Forkbomb??
Karl Hegbloom
hegbloom at pdx.edu
Sat Mar 19 16:52:03 UTC 2005
On Sat, 2005-03-19 at 14:10 +0100, Simon Santoro wrote:
> Michael Hipp wrote:
> > Putting a limiting value on procs would help everyone and likely harm
> > no-one.
>
> I don't agree here. What if a program is designed to make a lot of
> forks, for example to solve a math problem (factorize big numbers) or
> something like that. That program could not run anymore.
The 'limits.conf' file allows setting a "hard" and a "soft" limit. The
"hard" limit cannot be raised by anyone but 'root'. The "soft" limit
can be changed by the user with the 'ulimit' shell built-in command. A
very high "hard" limit and a lower "soft" limit would provide protection
yet still allow flexibility.
Why would a factoring program fork that many times?
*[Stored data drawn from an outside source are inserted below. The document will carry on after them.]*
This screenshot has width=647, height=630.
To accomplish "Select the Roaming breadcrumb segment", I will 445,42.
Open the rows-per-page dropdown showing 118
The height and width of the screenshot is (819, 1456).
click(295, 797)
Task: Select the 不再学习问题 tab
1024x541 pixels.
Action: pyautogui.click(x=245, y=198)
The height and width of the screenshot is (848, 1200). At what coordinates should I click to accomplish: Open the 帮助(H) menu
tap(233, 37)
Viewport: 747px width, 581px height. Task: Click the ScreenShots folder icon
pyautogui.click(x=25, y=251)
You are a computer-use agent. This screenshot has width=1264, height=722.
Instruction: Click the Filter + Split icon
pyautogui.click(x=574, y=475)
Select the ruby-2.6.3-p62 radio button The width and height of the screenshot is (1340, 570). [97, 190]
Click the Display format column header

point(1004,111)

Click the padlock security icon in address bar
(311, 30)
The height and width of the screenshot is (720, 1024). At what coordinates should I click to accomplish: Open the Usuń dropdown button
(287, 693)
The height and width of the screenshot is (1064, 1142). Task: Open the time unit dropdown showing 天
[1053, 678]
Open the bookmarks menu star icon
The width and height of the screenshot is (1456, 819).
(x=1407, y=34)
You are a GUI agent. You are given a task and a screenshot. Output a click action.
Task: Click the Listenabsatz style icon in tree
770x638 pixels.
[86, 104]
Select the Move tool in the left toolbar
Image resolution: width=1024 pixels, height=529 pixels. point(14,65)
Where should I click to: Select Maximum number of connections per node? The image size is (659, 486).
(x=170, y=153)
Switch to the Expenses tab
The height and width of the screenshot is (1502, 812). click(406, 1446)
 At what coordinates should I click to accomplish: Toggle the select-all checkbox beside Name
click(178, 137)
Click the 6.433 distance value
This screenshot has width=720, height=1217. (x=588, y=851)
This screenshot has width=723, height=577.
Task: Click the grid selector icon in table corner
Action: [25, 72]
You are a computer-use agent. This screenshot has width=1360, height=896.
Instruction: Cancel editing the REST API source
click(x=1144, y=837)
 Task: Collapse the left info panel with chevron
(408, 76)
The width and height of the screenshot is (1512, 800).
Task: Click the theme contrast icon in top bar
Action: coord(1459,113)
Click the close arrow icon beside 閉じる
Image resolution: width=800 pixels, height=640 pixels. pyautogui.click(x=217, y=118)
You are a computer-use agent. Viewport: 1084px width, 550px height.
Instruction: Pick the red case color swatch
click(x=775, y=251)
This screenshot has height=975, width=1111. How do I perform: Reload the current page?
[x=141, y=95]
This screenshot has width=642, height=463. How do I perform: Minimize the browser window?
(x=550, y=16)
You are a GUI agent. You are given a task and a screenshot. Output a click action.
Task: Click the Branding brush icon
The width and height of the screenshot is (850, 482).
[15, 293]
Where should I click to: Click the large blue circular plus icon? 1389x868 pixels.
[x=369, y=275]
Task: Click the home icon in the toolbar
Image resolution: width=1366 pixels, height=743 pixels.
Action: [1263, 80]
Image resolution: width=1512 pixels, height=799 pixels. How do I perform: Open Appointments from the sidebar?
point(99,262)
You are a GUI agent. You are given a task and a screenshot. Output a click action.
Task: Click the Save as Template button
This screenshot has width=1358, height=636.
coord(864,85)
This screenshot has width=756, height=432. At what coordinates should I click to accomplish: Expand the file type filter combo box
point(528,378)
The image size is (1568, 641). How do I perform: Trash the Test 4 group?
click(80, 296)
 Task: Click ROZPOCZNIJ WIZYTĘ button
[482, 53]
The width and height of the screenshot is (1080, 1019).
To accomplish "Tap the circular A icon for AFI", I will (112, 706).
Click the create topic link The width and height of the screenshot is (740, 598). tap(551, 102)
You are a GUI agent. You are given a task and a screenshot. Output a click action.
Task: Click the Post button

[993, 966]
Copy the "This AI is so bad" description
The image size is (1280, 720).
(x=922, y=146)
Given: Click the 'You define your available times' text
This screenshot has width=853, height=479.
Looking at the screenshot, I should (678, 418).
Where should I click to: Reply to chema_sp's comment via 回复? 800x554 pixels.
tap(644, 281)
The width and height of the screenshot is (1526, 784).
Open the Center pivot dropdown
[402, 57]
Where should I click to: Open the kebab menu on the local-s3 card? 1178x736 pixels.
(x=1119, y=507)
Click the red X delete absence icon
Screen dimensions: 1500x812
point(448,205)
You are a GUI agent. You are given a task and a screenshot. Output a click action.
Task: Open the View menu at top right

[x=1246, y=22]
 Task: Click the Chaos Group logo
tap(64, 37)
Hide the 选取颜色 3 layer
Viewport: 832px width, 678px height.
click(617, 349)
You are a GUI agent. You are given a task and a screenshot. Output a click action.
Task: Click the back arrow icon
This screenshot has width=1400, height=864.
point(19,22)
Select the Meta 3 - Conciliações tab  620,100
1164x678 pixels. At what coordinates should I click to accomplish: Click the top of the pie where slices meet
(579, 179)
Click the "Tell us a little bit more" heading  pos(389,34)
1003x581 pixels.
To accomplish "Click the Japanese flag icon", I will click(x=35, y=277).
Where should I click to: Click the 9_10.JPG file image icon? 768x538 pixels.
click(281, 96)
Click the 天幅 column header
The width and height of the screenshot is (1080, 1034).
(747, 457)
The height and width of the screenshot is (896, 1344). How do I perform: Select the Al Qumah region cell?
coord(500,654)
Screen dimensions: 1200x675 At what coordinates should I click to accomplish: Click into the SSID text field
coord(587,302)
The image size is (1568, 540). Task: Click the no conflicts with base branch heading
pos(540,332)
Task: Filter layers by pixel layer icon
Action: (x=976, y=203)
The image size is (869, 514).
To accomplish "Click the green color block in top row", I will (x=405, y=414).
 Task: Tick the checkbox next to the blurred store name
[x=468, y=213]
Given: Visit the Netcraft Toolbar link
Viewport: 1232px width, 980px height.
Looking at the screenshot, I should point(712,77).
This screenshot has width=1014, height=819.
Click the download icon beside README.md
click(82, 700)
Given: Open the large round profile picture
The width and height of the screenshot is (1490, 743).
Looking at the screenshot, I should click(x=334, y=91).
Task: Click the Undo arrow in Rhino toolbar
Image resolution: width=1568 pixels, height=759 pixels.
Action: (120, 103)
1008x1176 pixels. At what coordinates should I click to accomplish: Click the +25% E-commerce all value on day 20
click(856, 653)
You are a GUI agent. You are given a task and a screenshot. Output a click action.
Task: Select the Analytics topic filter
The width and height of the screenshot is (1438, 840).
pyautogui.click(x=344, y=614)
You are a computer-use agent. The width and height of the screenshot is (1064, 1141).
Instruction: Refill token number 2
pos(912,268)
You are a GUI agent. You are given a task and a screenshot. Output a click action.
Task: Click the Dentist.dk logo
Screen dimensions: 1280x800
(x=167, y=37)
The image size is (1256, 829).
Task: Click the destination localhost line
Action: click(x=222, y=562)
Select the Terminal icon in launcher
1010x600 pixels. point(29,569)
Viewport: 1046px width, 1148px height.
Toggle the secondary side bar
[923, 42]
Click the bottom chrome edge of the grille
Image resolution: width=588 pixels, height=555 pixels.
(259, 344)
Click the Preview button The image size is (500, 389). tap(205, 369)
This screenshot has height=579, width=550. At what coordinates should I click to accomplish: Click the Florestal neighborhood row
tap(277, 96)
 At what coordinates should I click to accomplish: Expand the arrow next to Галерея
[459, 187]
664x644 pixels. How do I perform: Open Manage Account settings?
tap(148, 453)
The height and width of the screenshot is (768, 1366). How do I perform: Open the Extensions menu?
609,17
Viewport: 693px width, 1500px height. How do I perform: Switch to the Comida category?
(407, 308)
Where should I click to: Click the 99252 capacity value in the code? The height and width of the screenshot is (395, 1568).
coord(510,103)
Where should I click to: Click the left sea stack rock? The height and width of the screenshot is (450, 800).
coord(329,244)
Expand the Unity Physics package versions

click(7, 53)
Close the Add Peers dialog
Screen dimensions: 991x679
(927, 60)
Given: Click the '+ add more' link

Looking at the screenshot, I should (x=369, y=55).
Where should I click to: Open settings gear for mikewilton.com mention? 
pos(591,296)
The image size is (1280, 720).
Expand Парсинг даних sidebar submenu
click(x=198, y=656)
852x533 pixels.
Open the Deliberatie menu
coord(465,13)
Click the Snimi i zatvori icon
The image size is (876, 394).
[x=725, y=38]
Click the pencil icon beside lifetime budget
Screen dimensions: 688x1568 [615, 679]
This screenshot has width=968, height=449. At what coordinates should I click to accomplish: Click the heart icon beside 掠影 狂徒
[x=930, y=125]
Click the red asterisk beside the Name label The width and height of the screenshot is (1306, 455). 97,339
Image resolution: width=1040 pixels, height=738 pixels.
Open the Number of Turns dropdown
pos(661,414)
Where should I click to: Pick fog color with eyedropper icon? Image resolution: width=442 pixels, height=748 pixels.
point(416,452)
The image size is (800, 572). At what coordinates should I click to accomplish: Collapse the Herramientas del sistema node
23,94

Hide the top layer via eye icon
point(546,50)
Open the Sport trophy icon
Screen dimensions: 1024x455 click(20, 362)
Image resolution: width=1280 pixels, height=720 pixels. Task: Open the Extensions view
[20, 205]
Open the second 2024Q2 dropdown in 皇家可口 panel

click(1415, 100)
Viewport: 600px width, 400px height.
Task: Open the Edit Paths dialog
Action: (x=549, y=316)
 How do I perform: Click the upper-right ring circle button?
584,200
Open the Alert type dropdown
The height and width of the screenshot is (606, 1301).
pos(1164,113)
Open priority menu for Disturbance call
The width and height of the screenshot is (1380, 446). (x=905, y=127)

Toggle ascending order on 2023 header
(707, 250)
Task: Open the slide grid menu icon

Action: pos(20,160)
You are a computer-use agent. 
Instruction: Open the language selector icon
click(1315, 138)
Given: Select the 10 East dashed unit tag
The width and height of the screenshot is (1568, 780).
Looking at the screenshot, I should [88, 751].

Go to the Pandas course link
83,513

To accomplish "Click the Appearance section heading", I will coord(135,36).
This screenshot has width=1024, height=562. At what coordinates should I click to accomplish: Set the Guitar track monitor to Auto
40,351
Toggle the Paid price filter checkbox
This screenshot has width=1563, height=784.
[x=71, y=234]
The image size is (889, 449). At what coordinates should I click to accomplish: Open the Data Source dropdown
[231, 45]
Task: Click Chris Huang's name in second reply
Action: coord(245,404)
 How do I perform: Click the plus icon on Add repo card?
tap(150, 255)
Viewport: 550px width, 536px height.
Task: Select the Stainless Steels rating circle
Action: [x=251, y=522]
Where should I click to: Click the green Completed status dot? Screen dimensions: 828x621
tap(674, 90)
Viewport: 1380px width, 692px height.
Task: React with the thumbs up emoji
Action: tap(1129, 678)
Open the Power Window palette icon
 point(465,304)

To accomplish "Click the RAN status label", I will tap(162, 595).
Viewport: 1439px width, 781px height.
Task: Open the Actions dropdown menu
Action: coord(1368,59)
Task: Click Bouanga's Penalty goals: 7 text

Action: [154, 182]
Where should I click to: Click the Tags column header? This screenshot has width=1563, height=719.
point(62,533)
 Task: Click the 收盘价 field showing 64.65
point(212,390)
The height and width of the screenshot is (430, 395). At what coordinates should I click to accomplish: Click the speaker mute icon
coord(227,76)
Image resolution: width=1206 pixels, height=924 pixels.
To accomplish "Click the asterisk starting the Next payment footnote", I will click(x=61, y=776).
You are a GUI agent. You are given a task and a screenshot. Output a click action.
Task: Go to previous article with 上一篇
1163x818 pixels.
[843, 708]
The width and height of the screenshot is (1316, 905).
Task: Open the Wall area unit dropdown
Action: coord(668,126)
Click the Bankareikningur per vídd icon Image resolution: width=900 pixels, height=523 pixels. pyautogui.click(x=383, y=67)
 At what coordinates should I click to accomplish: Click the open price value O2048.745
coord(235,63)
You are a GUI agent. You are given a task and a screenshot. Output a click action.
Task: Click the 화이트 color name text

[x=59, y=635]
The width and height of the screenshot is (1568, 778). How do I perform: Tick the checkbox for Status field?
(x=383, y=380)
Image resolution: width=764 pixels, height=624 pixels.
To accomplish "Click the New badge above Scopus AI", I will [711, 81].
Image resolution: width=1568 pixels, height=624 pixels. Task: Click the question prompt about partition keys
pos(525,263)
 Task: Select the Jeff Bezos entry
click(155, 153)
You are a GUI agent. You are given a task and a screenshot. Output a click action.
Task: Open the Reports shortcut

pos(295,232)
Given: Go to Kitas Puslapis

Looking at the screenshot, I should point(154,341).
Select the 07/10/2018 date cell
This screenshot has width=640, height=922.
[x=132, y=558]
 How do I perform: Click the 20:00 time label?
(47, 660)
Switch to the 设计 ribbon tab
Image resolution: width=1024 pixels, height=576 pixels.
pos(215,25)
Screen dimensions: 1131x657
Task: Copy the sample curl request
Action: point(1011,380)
What advantage
would it gain, computationally, on a single or even dual processor
system? Forking more times than there are CPU's would not gain much.
In fact, it would increase process switching and interprocess
communication overhead. Perhaps a parallel algorithm exists for
factoring or matrix operations, but surely it would not need thousands
of threads or processes to do it's job on a limited number of CPUs.